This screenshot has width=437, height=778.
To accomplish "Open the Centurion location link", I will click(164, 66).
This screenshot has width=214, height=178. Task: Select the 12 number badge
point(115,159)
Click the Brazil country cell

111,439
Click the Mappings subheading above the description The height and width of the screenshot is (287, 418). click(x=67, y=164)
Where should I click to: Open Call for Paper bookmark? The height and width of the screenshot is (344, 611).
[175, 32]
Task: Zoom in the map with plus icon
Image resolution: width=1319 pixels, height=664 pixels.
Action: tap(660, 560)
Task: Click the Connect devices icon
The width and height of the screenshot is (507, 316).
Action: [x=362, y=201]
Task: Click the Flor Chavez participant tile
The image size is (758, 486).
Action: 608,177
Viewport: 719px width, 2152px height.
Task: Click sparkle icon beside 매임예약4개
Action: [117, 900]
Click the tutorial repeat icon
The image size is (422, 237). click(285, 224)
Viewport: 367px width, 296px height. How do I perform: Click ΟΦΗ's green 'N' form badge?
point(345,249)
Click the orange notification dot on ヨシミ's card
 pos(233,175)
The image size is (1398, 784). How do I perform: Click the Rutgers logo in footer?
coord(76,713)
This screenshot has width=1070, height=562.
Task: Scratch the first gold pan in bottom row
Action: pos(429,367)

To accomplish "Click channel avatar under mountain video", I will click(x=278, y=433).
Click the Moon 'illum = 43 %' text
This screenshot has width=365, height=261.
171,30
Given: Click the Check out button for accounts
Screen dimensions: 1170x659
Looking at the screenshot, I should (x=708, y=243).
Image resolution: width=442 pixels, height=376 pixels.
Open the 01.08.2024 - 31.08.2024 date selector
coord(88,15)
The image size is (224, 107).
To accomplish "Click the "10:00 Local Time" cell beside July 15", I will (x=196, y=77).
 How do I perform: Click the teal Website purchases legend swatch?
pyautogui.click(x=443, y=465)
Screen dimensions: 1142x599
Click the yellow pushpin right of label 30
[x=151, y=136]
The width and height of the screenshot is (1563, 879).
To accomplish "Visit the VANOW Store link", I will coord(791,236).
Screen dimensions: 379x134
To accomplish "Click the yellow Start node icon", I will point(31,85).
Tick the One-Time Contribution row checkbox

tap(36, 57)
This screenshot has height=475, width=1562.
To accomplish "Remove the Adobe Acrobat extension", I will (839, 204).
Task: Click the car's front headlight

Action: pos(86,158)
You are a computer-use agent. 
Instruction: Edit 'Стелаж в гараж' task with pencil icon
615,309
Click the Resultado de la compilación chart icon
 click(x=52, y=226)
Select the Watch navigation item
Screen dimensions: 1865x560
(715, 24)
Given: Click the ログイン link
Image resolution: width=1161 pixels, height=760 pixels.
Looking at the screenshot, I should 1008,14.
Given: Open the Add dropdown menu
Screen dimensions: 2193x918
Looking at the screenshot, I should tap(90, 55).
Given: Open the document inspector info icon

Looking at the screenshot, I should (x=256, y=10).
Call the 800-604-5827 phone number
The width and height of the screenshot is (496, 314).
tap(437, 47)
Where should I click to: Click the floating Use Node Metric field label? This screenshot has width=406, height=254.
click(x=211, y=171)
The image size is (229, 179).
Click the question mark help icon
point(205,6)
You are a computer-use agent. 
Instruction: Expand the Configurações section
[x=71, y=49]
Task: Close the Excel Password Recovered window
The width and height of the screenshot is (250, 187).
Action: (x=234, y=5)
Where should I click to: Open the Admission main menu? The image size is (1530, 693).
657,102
━━━━━━━━━━━━━━━━━━━━
§ **Problem to work on**:
Reproduce every record word for word.

§ **Your response**:
This screenshot has width=437, height=778.
To accomplish "Open the Centurion location link", I will click(164, 66).
This screenshot has width=214, height=178. Task: Select the 12 number badge
point(115,159)
Click the Brazil country cell

111,439
Click the Mappings subheading above the description The height and width of the screenshot is (287, 418). click(x=67, y=164)
Where should I click to: Open Call for Paper bookmark? The height and width of the screenshot is (344, 611).
[175, 32]
Task: Zoom in the map with plus icon
Image resolution: width=1319 pixels, height=664 pixels.
Action: tap(660, 560)
Task: Click the Connect devices icon
The width and height of the screenshot is (507, 316).
Action: [x=362, y=201]
Task: Click the Flor Chavez participant tile
The image size is (758, 486).
Action: 608,177
Viewport: 719px width, 2152px height.
Task: Click sparkle icon beside 매임예약4개
Action: [117, 900]
Click the tutorial repeat icon
The image size is (422, 237). click(285, 224)
Viewport: 367px width, 296px height. How do I perform: Click ΟΦΗ's green 'N' form badge?
point(345,249)
Click the orange notification dot on ヨシミ's card
 pos(233,175)
The image size is (1398, 784). How do I perform: Click the Rutgers logo in footer?
coord(76,713)
This screenshot has width=1070, height=562.
Task: Scratch the first gold pan in bottom row
Action: pos(429,367)

To accomplish "Click channel avatar under mountain video", I will click(x=278, y=433).
Click the Moon 'illum = 43 %' text
This screenshot has width=365, height=261.
171,30
Given: Click the Check out button for accounts
Screen dimensions: 1170x659
Looking at the screenshot, I should (x=708, y=243).
Image resolution: width=442 pixels, height=376 pixels.
Open the 01.08.2024 - 31.08.2024 date selector
coord(88,15)
The image size is (224, 107).
To accomplish "Click the "10:00 Local Time" cell beside July 15", I will (x=196, y=77).
 How do I perform: Click the teal Website purchases legend swatch?
pyautogui.click(x=443, y=465)
Screen dimensions: 1142x599
Click the yellow pushpin right of label 30
[x=151, y=136]
The width and height of the screenshot is (1563, 879).
To accomplish "Visit the VANOW Store link", I will coord(791,236).
Screen dimensions: 379x134
To accomplish "Click the yellow Start node icon", I will point(31,85).
Tick the One-Time Contribution row checkbox

tap(36, 57)
This screenshot has height=475, width=1562.
To accomplish "Remove the Adobe Acrobat extension", I will (839, 204).
Task: Click the car's front headlight

Action: pos(86,158)
You are a computer-use agent. 
Instruction: Edit 'Стелаж в гараж' task with pencil icon
615,309
Click the Resultado de la compilación chart icon
 click(x=52, y=226)
Select the Watch navigation item
Screen dimensions: 1865x560
(715, 24)
Given: Click the ログイン link
Image resolution: width=1161 pixels, height=760 pixels.
Looking at the screenshot, I should 1008,14.
Given: Open the Add dropdown menu
Screen dimensions: 2193x918
Looking at the screenshot, I should tap(90, 55).
Given: Open the document inspector info icon

Looking at the screenshot, I should (x=256, y=10).
Call the 800-604-5827 phone number
The width and height of the screenshot is (496, 314).
tap(437, 47)
Where should I click to: Click the floating Use Node Metric field label? This screenshot has width=406, height=254.
click(x=211, y=171)
The image size is (229, 179).
Click the question mark help icon
point(205,6)
You are a computer-use agent. 
Instruction: Expand the Configurações section
[x=71, y=49]
Task: Close the Excel Password Recovered window
The width and height of the screenshot is (250, 187).
Action: (x=234, y=5)
Where should I click to: Open the Admission main menu? The image size is (1530, 693).
657,102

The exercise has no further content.